STATED TASK 1:
In the account of how the STAR program began, what position did Rick Augsburger hold at Church World Service?
STATED TASK 2:
From the account of STAR's origins after 9/11, copy the passage starting with "As with so many" and going on through "just physical assistance.".
STATED TASK 3:
Carry on the account of STAR's origins after 9/11, beginning right after its final sentence.

As with so many aspects of U.S. society and culture, the disaster relief community has its clear “pre-” and “post-9/11” periods. Back in the pre-days, the mentality and capabilities of organizations like FEMA and the Red Cross revolved around the physical needs of disaster victims: food, shelter and clothing. Within days of entering post-era, it became clear that the September 11 attacks pointed to the need for psychological support, not just physical assistance.
Within a week of September 11, 2001, Rick Augsburger contacted EMU’s Center for Justice and Peacebuilding (CJP). Then working in Manhattan as the director of emergency programs for Church World Service – one of the relief organizations facing a challenge it wasn’t well equipped to handle – Augsburger knew about the pioneering work that had been done at CJP of connecting trauma healing to the theory and practice of peacebuilding. Three days after the attacks, he placed a call to CJP to ask for help.
“We were the only conflict transformation program that had any trauma studies in the curriculum,” remembers Jan Jenner, who was director of the Practice Institute at CJP. Through Jenner, Augsburger invited CJP to develop a trauma-healing program in response to the terrorist attacks and pledged full funding for the initiative.
Two weeks after 9/11, CJP professor Barry Hart was in New York City meeting with Augsburger and his staff about a programmatic response to the tragedy. When Jenner and Hart shared the concept with other faculty members and staff at CJP, the group collectively developed an outline of what was to become Strategies for Trauma Awareness and Resilience, or STAR.
“I knew we would get strong commitment, high quality work and an ability to think outside of the box,” says Augsburger, a ’91 graduate of EMU who had previously worked with CJP on several trauma-related projects. “9/11 was something that none of us had experienced before, and we needed something different.”
In Augsburger’s eyes, CJP’s close institutional ties to the Mennonite church strengthened its ability to provide leadership in meeting the needs of traumatized groups. Religion, after all, was perceived as a major player in the events of 9/11, and leaders from a wide variety of religious traditions found themselves on the front lines of response within their own communities.
Putting together the pieces
“We had the pieces – trauma healing, restorative justice, a spiritual center – that we could put in place for the program that is now known as STAR,” says Jayne Docherty, a CJP professor of leadership and public policy who was involved in the program from its earliest planning stages. “Tapping the expertise of all the faculty members here, we were able to develop a holistic, integrative approach to the 9/11 crisis and its aftermath.”

PROVIDED DATA:
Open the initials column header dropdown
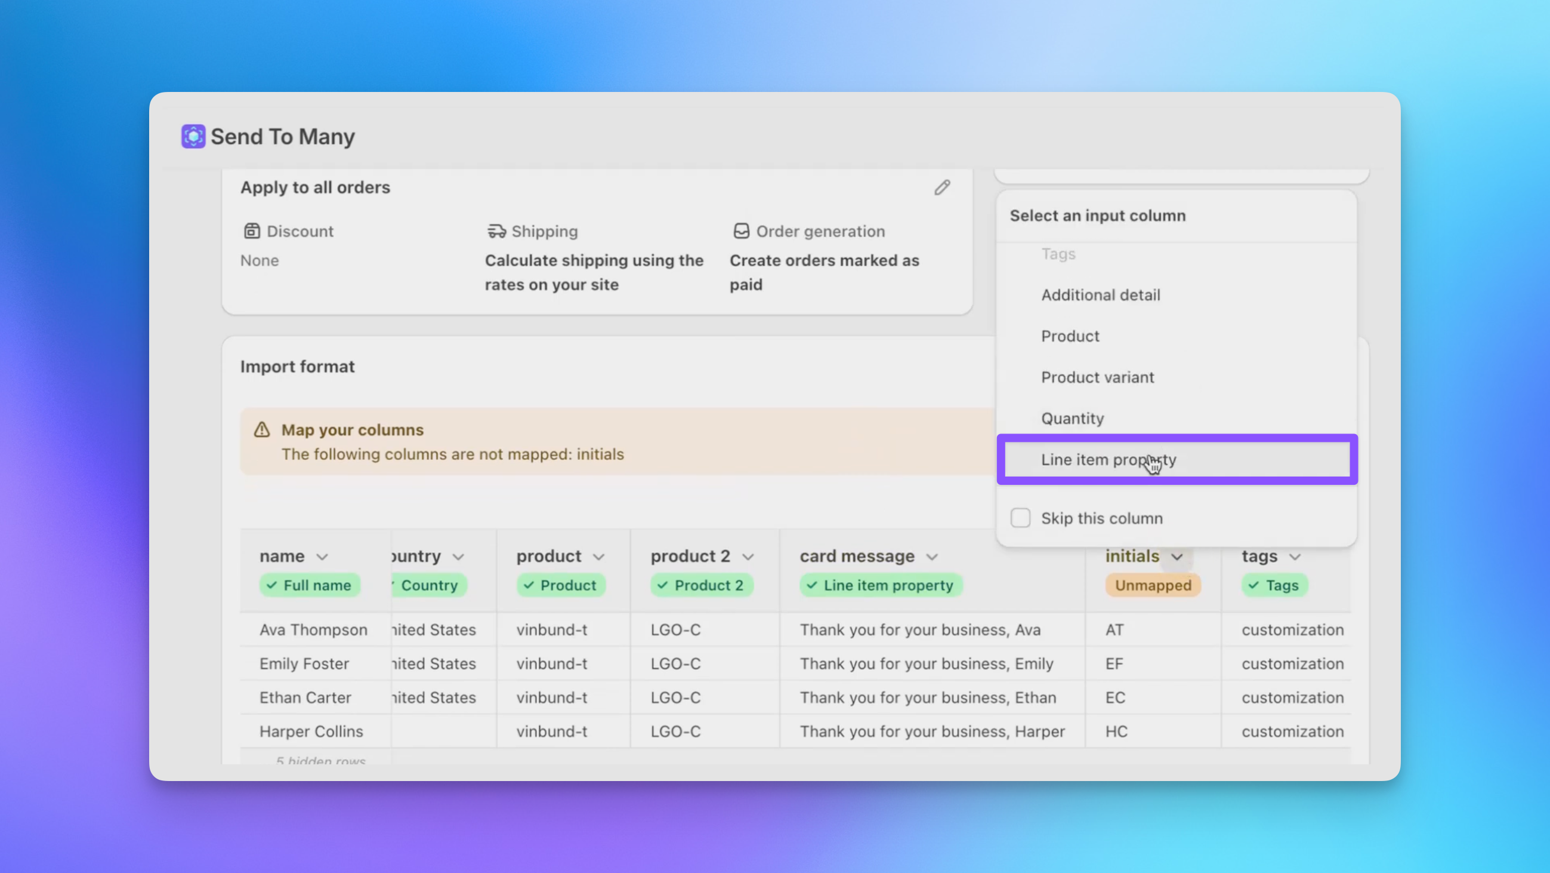coord(1178,556)
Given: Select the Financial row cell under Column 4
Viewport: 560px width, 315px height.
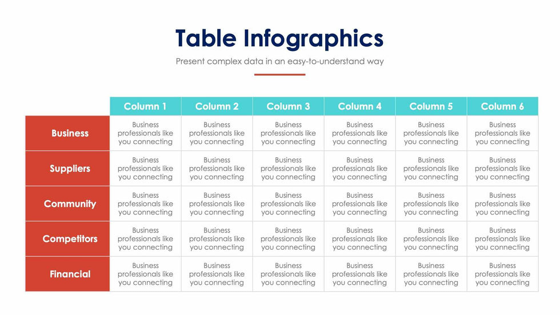Looking at the screenshot, I should [359, 274].
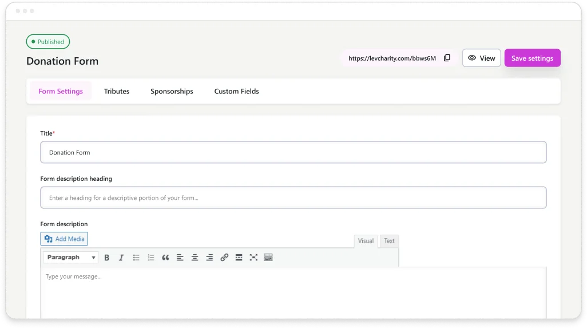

REPLY 1:
He was its director of emergency programs.

REPLY 2:
As with so many aspects of U.S. society and culture, the disaster relief community has its clear “pre-” and “post-9/11” periods. Back in the pre-days, the mentality and capabilities of organizations like FEMA and the Red Cross revolved around the physical needs of disaster victims: food, shelter and clothing. Within days of entering post-era, it became clear that the September 11 attacks pointed to the need for psychological support, not just physical assistance.

REPLY 3:
The first STAR workshop was held in February of 2002. As STAR’s founding director, Carolyn Yoder had woven the strands of CJP’s work and her own trauma-counseling expertise into a viable short-term program. While the format and materials have constantly been tweaked and revised, the major elements of that initial workshop have remained largely the same. Later that spring, Yoder adapted and expanded the diagrams used by Barry Hart and psychologist Olga Botcharova – who had worked together in the war-torn Balkans – into a three-part model of trauma healing. This model, including an easy-to-remember snail diagram (see below), remains central to the STAR curriculum.
From the beginning, the intensive, one-week STAR courses have included an exploration of the nature and effects of trauma on individuals and communities as well as study and discussion on the relationship of trauma-healing to the other key pieces of CJP’s peacebuilding framework, including restorative justice, security, mediation and conflict transformation.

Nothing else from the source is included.